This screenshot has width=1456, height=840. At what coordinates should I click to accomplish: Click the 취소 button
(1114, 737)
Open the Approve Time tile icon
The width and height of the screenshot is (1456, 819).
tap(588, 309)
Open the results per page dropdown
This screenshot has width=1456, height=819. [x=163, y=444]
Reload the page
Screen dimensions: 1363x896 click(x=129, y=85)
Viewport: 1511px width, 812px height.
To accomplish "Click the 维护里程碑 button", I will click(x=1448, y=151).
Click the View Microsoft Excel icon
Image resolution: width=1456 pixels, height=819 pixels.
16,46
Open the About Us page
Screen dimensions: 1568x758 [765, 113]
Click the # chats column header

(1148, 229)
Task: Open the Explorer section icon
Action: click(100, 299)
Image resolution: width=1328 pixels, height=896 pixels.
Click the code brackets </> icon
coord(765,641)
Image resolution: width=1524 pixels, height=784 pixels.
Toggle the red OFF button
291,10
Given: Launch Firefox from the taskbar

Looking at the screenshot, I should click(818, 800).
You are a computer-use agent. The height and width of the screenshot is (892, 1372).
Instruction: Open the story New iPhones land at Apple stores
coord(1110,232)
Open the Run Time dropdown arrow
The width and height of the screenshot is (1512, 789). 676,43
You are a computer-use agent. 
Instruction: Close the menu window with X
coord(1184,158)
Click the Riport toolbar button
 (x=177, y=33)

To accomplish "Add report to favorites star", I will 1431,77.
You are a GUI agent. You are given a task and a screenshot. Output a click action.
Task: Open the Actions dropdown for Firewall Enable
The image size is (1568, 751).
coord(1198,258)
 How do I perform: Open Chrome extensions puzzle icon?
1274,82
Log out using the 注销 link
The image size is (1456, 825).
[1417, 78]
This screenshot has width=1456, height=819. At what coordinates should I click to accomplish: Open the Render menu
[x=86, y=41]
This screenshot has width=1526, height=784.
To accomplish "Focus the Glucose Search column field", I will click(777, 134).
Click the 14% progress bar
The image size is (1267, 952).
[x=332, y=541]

= = = = =

Nothing but a number is expected here: the number of lines above that hold the word "agent".

3